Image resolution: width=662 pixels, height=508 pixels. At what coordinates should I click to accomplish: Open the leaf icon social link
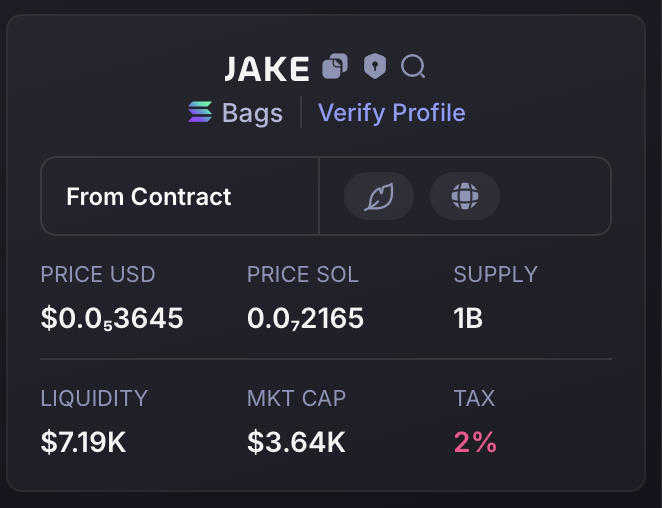[379, 196]
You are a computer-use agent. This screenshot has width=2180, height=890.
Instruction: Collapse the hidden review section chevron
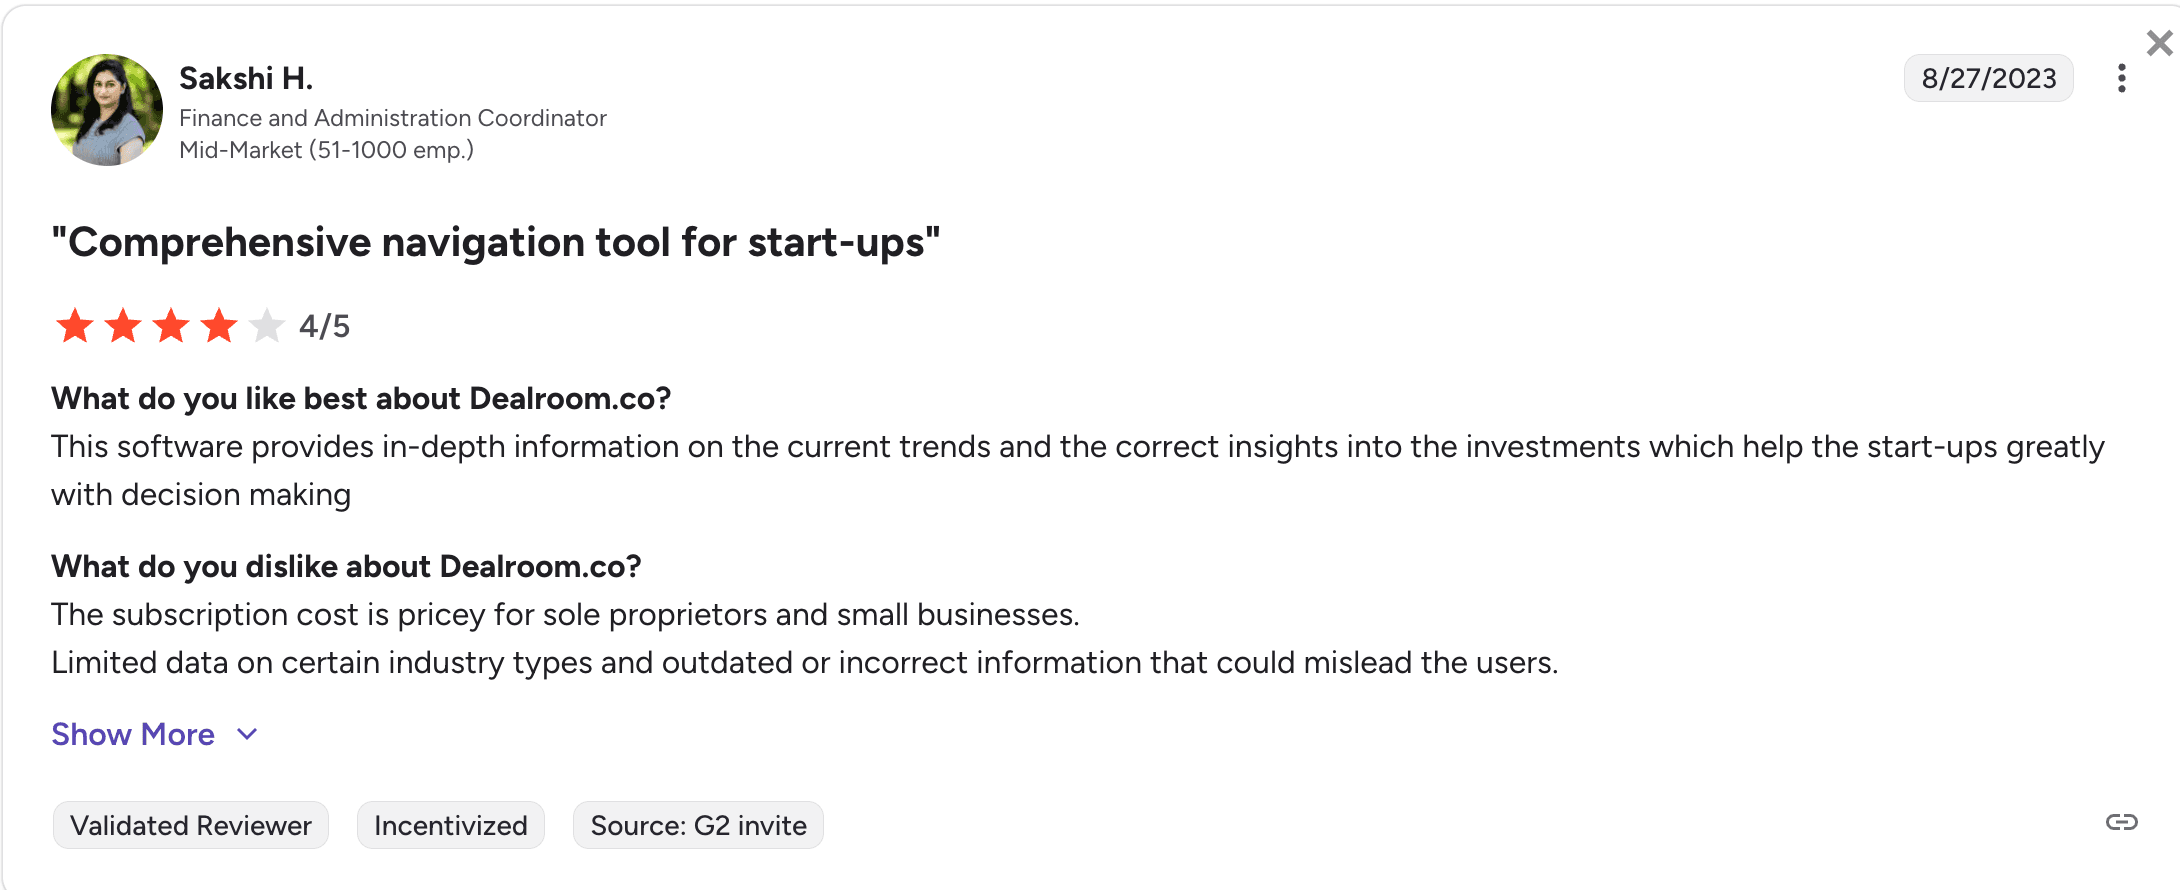click(x=246, y=735)
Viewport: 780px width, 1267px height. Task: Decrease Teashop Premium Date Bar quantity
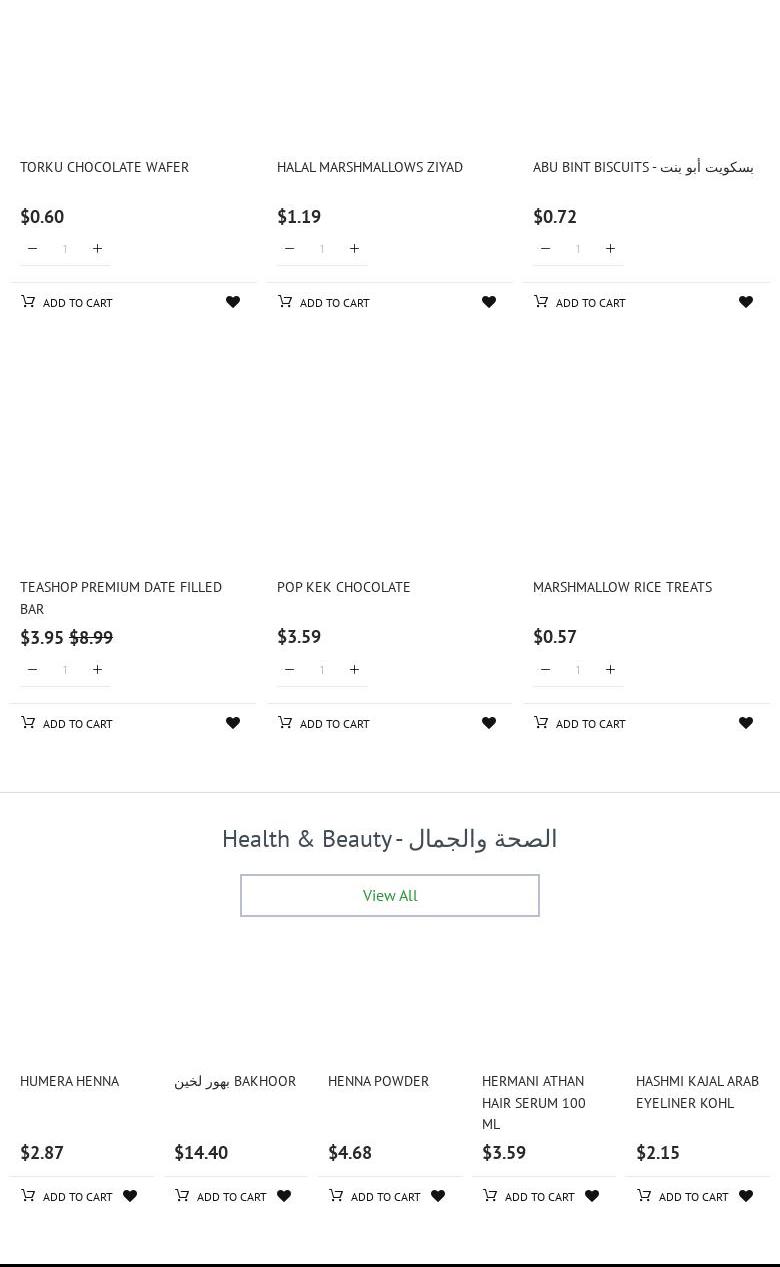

== Your objective ==
The data is to be printed again exactly, but without its pictures.

== Reply to the exercise ==
Image resolution: width=662 pixels, height=508 pixels. At what coordinates should I click to accomplish: Open the leaf icon social link
[379, 196]
You are a computer-use agent. This screenshot has width=2180, height=890.
Instruction: Collapse the hidden review section chevron
click(x=246, y=735)
Viewport: 780px width, 1267px height. Task: Decrease Teashop Premium Date Bar quantity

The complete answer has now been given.